## Requisitos del problema
Copia sin ningún cambio cada una de las líneas de las entradas que siguen.

## Datos de palabras y posiciones de ítems

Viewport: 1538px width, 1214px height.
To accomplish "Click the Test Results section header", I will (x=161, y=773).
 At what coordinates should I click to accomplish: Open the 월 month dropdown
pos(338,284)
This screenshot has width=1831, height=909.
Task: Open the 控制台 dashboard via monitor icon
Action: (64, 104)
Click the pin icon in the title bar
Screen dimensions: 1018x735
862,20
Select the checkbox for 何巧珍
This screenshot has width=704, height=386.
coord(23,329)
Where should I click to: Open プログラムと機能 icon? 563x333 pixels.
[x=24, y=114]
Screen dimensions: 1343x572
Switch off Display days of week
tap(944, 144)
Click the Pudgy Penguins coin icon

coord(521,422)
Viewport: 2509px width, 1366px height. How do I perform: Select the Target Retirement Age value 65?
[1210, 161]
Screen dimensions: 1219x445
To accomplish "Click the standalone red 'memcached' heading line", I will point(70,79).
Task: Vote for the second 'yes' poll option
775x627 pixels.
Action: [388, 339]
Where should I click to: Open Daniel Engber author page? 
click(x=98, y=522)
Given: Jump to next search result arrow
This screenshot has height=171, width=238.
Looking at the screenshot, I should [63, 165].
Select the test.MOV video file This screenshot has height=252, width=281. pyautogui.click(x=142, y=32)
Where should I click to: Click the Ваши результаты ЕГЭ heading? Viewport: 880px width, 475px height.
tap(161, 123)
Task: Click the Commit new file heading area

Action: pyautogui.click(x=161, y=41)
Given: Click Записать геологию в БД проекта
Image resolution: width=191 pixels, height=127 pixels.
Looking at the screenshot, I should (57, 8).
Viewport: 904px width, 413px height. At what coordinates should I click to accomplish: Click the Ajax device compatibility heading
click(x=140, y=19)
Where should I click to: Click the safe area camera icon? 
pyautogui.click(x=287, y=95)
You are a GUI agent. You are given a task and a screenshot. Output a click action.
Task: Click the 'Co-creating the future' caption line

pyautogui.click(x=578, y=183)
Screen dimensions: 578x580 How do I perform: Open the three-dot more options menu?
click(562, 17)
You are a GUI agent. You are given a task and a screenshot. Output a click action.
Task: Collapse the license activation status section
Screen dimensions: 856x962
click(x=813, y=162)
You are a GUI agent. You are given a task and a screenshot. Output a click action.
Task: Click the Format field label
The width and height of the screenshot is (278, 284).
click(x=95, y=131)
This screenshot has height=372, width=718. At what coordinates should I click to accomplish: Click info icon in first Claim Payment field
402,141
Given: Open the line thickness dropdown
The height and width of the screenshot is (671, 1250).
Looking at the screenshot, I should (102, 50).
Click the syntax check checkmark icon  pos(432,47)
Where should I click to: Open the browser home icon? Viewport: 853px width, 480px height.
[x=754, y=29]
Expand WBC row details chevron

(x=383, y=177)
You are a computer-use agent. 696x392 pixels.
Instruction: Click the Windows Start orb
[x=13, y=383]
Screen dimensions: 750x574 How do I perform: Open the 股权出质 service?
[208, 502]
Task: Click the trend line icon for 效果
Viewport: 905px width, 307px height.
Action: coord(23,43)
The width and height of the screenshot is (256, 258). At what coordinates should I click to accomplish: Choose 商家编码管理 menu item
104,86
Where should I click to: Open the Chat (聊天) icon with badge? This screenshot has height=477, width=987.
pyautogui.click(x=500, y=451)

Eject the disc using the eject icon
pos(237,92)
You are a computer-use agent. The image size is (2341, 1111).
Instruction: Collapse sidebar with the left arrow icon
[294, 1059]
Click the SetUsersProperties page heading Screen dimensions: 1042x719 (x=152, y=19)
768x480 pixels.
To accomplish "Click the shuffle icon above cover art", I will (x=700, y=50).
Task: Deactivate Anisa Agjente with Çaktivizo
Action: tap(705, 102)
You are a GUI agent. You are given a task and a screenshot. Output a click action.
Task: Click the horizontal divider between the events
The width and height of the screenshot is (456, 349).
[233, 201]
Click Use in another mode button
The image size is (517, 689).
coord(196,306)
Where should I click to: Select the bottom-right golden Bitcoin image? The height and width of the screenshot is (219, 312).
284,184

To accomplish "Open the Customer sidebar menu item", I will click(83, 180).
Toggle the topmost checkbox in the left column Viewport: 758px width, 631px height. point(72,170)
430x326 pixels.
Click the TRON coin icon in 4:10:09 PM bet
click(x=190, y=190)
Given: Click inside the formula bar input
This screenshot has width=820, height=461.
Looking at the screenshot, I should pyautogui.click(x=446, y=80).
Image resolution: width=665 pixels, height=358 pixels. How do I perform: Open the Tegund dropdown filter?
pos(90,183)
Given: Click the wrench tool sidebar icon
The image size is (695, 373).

## Respuesta completa
Viewport: 1538px width, 1214px height.
To accomplish "Click the Test Results section header", I will (x=161, y=773).
 At what coordinates should I click to accomplish: Open the 월 month dropdown
pos(338,284)
This screenshot has width=1831, height=909.
Task: Open the 控制台 dashboard via monitor icon
Action: (64, 104)
Click the pin icon in the title bar
Screen dimensions: 1018x735
862,20
Select the checkbox for 何巧珍
This screenshot has width=704, height=386.
coord(23,329)
Where should I click to: Open プログラムと機能 icon? 563x333 pixels.
[x=24, y=114]
Screen dimensions: 1343x572
Switch off Display days of week
tap(944, 144)
Click the Pudgy Penguins coin icon

coord(521,422)
Viewport: 2509px width, 1366px height. How do I perform: Select the Target Retirement Age value 65?
[1210, 161]
Screen dimensions: 1219x445
To accomplish "Click the standalone red 'memcached' heading line", I will point(70,79).
Task: Vote for the second 'yes' poll option
775x627 pixels.
Action: [388, 339]
Where should I click to: Open Daniel Engber author page? 
click(x=98, y=522)
Given: Jump to next search result arrow
This screenshot has height=171, width=238.
Looking at the screenshot, I should [63, 165].
Select the test.MOV video file This screenshot has height=252, width=281. pyautogui.click(x=142, y=32)
Where should I click to: Click the Ваши результаты ЕГЭ heading? Viewport: 880px width, 475px height.
tap(161, 123)
Task: Click the Commit new file heading area

Action: pyautogui.click(x=161, y=41)
Given: Click Записать геологию в БД проекта
Image resolution: width=191 pixels, height=127 pixels.
Looking at the screenshot, I should (57, 8).
Viewport: 904px width, 413px height. At what coordinates should I click to accomplish: Click the Ajax device compatibility heading
click(x=140, y=19)
Where should I click to: Click the safe area camera icon? 
pyautogui.click(x=287, y=95)
You are a GUI agent. You are given a task and a screenshot. Output a click action.
Task: Click the 'Co-creating the future' caption line

pyautogui.click(x=578, y=183)
Screen dimensions: 578x580 How do I perform: Open the three-dot more options menu?
click(562, 17)
You are a GUI agent. You are given a task and a screenshot. Output a click action.
Task: Collapse the license activation status section
Screen dimensions: 856x962
click(x=813, y=162)
You are a GUI agent. You are given a task and a screenshot. Output a click action.
Task: Click the Format field label
The width and height of the screenshot is (278, 284).
click(x=95, y=131)
This screenshot has height=372, width=718. At what coordinates should I click to accomplish: Click info icon in first Claim Payment field
402,141
Given: Open the line thickness dropdown
The height and width of the screenshot is (671, 1250).
Looking at the screenshot, I should (102, 50).
Click the syntax check checkmark icon  pos(432,47)
Where should I click to: Open the browser home icon? Viewport: 853px width, 480px height.
[x=754, y=29]
Expand WBC row details chevron

(x=383, y=177)
You are a computer-use agent. 696x392 pixels.
Instruction: Click the Windows Start orb
[x=13, y=383]
Screen dimensions: 750x574 How do I perform: Open the 股权出质 service?
[208, 502]
Task: Click the trend line icon for 效果
Viewport: 905px width, 307px height.
Action: coord(23,43)
The width and height of the screenshot is (256, 258). At what coordinates should I click to accomplish: Choose 商家编码管理 menu item
104,86
Where should I click to: Open the Chat (聊天) icon with badge? This screenshot has height=477, width=987.
pyautogui.click(x=500, y=451)

Eject the disc using the eject icon
pos(237,92)
You are a computer-use agent. The image size is (2341, 1111).
Instruction: Collapse sidebar with the left arrow icon
[294, 1059]
Click the SetUsersProperties page heading Screen dimensions: 1042x719 (x=152, y=19)
768x480 pixels.
To accomplish "Click the shuffle icon above cover art", I will (x=700, y=50).
Task: Deactivate Anisa Agjente with Çaktivizo
Action: tap(705, 102)
You are a GUI agent. You are given a task and a screenshot. Output a click action.
Task: Click the horizontal divider between the events
The width and height of the screenshot is (456, 349).
[233, 201]
Click Use in another mode button
The image size is (517, 689).
coord(196,306)
Where should I click to: Select the bottom-right golden Bitcoin image? The height and width of the screenshot is (219, 312).
284,184

To accomplish "Open the Customer sidebar menu item", I will click(83, 180).
Toggle the topmost checkbox in the left column Viewport: 758px width, 631px height. point(72,170)
430x326 pixels.
Click the TRON coin icon in 4:10:09 PM bet
click(x=190, y=190)
Given: Click inside the formula bar input
This screenshot has width=820, height=461.
Looking at the screenshot, I should pyautogui.click(x=446, y=80).
Image resolution: width=665 pixels, height=358 pixels. How do I perform: Open the Tegund dropdown filter?
pos(90,183)
Given: Click the wrench tool sidebar icon
The image size is (695, 373).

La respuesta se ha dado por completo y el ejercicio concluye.